§ Text section

★ ★ ★

Judy Ginsburg was to have been one of the original co-editors for this special volume on Tacitus, but her untimely death at home on December 28, 2002 meant that she was unable to see the project through to completion. Yet Judy's passion for Tacitus, the author that she made her own and opened up for other people, shone through in the engaging conversations that we had about the overall shape of this volume even when she was in the grip of a devastating and painful last illness. It was a pleasure and a privilege to participate in that dialogue with her. Judy herself did not live to see the end result, but as one of our contributors put it, she has certainly left her footprints on these pages. We hope that she would have enjoyed this work, which we fondly dedicate to her memory.

Judy's contribution to Tacitean studies began with the publication of her Ph.D. thesis, Tradition and Theme in the Annals of Tacitus (Berkeley 1981). In this seminal study, she examines Tacitus's elaborate manipulation of the traditional annalistic format in Annals 1–6, so differently crafted from what survives of the final hexad. Her insightful work offers an exemplary combination of depth and breadth, analysing how Tacitus represents successive years (and parts of years) intratextually and comparing this technique intertextually with Livy's arrangement of his narrative. Judy's fundamental argument that thematic considerations often led Tacitus to allow considerable temporal dislocations of his historical material must have felt unsettling for scholars at the time. Yet the subsequent discovery of the senatorial decree concerning Piso's trial endorsed (more than anyone at the time could have expected) Judy's central thesis about Tacitus's willingness to depart from strict chronological sequence to communicate his own vision of events.

★ ★ ★

§ Listed records
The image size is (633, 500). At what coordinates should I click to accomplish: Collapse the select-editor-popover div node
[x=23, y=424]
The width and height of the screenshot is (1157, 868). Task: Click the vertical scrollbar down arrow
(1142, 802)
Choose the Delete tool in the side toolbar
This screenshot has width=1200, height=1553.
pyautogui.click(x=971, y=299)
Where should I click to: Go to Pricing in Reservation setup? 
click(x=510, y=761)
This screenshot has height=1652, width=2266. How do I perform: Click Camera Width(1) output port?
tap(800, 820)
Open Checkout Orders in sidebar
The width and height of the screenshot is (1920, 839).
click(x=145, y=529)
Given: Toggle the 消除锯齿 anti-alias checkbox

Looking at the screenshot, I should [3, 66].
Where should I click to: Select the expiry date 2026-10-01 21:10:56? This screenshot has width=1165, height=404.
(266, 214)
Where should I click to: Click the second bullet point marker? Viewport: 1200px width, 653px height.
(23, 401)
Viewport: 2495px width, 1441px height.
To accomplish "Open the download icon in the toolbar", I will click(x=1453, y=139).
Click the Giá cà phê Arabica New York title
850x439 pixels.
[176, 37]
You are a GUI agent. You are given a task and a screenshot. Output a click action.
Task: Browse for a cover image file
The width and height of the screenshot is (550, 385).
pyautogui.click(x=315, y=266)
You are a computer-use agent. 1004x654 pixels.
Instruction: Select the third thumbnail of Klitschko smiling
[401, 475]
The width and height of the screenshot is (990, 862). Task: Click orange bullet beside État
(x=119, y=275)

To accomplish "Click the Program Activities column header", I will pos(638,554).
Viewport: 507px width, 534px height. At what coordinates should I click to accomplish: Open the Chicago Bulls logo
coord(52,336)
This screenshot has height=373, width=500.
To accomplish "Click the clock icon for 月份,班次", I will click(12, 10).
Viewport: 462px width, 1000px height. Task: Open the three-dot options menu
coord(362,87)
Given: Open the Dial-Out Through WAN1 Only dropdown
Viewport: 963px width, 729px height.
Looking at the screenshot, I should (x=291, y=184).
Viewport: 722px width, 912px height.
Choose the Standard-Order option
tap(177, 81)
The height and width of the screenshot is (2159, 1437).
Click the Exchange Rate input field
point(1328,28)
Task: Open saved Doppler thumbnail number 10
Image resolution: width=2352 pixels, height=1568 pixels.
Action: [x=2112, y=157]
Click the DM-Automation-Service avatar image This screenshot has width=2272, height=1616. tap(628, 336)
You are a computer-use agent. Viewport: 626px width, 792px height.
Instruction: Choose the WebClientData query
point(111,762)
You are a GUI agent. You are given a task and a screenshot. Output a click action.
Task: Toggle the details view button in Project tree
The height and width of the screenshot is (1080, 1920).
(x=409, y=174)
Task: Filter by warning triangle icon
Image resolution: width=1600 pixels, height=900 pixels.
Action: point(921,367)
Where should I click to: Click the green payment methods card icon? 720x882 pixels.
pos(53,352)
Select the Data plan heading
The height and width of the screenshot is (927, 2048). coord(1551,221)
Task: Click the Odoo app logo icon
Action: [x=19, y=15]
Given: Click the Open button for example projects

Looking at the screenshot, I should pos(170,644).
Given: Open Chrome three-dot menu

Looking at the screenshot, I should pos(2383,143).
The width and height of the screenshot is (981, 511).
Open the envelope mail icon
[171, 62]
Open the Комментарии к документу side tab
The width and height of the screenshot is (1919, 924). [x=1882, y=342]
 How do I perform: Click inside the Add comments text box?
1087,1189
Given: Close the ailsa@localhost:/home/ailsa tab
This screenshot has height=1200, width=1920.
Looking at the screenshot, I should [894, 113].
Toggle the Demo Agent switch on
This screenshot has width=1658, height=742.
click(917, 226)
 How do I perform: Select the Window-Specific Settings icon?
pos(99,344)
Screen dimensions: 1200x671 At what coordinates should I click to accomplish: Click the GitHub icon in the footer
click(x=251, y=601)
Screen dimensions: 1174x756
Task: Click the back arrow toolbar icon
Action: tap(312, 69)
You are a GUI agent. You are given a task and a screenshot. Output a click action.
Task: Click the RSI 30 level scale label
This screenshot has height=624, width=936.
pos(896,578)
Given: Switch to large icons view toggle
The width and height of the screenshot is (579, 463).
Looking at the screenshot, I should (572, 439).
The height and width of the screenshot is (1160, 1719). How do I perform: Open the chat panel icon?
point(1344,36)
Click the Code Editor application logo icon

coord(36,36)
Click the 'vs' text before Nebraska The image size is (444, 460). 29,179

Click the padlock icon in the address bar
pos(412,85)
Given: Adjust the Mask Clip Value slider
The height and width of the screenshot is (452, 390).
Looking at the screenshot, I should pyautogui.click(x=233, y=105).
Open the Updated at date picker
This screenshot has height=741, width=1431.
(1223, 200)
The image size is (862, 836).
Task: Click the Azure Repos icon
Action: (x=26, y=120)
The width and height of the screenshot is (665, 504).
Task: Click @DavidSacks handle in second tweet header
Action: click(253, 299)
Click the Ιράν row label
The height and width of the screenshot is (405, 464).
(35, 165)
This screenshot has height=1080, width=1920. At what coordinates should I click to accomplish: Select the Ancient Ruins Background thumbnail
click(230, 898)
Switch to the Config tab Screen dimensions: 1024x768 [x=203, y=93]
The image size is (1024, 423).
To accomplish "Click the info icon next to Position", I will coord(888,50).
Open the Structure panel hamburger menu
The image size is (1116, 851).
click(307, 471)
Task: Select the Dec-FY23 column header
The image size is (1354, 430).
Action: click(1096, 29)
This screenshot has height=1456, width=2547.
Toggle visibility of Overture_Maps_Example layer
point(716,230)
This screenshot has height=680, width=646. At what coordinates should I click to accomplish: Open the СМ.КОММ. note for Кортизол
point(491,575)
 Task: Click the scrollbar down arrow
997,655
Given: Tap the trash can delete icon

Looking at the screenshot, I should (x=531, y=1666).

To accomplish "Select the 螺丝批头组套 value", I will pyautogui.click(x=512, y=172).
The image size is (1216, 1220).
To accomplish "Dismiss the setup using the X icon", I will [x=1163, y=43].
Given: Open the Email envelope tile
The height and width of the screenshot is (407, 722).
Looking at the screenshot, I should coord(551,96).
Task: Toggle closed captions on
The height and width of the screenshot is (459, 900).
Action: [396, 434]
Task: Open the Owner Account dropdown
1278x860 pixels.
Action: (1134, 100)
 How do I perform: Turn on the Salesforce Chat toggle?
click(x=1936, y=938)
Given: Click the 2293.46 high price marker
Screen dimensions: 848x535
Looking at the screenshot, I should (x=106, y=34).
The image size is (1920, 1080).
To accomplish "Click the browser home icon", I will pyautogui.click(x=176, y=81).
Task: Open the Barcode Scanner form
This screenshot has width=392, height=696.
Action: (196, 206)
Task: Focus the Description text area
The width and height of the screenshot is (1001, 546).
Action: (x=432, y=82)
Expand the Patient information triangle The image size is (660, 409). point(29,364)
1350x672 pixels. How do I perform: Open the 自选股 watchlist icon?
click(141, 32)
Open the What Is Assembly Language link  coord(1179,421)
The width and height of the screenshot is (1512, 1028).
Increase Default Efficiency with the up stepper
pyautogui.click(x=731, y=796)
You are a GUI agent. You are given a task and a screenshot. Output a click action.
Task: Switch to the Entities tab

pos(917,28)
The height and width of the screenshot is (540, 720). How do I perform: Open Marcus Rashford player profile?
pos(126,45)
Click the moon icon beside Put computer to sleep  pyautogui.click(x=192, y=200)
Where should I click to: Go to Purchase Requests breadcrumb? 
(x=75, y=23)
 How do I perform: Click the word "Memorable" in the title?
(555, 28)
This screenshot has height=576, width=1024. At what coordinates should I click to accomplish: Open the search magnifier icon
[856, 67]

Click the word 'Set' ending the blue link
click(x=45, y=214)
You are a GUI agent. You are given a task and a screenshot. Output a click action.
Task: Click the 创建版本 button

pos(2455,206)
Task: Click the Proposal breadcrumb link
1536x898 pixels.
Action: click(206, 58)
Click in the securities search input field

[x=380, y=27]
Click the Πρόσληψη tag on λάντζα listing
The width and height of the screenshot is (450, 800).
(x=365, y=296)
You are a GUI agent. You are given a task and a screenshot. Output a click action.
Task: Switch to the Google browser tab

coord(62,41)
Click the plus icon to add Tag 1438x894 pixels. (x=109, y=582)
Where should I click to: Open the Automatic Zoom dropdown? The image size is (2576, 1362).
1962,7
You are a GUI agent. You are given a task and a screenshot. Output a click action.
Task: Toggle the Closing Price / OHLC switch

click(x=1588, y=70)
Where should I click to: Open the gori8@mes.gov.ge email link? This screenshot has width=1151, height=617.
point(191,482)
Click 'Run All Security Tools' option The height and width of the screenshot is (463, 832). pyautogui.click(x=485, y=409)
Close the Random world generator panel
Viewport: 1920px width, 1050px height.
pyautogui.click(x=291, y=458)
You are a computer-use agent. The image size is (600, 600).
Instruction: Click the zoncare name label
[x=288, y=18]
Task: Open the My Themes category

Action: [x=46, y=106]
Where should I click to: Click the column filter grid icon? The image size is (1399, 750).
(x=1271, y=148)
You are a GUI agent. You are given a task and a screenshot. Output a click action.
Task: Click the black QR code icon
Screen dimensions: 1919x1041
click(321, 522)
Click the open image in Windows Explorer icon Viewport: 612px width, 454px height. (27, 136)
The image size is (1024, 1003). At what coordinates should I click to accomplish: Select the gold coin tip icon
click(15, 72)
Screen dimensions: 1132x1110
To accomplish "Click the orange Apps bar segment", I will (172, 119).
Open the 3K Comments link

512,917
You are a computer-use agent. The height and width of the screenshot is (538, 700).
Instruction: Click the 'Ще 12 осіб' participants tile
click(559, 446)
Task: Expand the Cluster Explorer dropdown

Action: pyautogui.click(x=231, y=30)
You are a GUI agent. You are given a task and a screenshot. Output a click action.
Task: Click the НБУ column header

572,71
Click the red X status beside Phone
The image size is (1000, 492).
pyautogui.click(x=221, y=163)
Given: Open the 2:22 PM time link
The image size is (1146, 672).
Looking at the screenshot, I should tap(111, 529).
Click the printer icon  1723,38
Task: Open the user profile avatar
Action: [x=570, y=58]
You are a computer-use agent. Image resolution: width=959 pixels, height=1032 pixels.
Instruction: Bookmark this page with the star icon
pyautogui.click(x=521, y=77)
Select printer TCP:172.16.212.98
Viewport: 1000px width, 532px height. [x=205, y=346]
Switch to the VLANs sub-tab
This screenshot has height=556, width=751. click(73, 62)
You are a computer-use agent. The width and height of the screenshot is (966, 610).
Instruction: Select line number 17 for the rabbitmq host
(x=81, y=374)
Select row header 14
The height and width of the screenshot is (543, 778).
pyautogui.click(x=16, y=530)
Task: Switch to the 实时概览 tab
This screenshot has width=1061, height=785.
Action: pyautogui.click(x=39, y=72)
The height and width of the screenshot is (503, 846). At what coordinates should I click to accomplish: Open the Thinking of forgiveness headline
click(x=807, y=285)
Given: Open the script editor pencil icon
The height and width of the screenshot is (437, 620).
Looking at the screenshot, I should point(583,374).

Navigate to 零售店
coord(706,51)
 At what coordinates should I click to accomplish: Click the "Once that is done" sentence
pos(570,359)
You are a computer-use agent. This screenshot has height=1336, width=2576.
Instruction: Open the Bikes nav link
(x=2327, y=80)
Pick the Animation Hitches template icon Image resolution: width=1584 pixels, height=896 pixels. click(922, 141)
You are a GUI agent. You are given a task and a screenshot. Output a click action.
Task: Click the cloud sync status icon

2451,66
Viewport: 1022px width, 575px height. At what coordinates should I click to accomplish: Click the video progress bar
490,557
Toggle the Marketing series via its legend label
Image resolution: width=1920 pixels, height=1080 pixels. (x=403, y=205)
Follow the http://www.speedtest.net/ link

★ ★ ★

§ Given exercise
Resume the tribute to Judy Ginsburg and her work on Tacitus, picking up right after its last sentence.

§ Exercise response
It is impossible to imagine (even now) teaching a course on Roman historiography or analysing Tacitus's narrative technique for a scholarly [End Page 139] article without consulting this book. One of its early reviewers, Miriam Griffin, concluded: "There will inevitably be differences of opinion when detailed analysis of Tacitus' narrative structure is concerned, for he operated with great subtlety. The value of Ginsburg's book lies in the persuasiveness of its principal conclusions and the stimulus it gives to systematic consideration of his basic structural unit" (JRS 72 [1982] 216). Judy's book certainly did stimulate the community of classical scholars and students in significant and long-lasting ways. Before 1981, Tacitean studies were strongly historical in their emphasis, but Judy set the agenda for a different mode of engagement with these subtle and difficult texts. She effectively opened up Roman historiography as a legitimate and valuable field of research in its own right for a whole new generation of scholars. Of course, she herself continued to participate actively in these developments, whether by working with her graduate students or by talking at conferences. Several of Judy's subsequent articles are case studies exploring how narratives of the republican past have an impact on constructions of the imperial present. One example is her stimulating piece ("In Maiores Certamina: Past and Present in the Annals," in Luce and Woodman 1993.86–103) on how Tacitus, in his own narrative, echoes two great republican debates as represented by Sallust and Livy to underscore senatorial decline.

One of the chapters in Judy's first book elegantly begins with a memorable quote from Lewis Carroll: "The White Rabbit put on his spectacles. 'Where shall I begin, please your Majesty?' he asked. 'Begin at the beginning,' the King said, very gravely, 'and go on till you come to the end: then stop.'" It seems strangely poignant that, over twenty years after the publication of her first book, Judy, rather like her White Rabbit, continued thinking, working, and writing right up until she herself came to the end. Her final publication, Representing Agrippina: Constructions of Female Power in the Early Roman Empire, was published in 2006. This study examines one of the most vivid female figures from the Annals: Agrippina the Younger, mother of Nero (who was memorably born feet-first...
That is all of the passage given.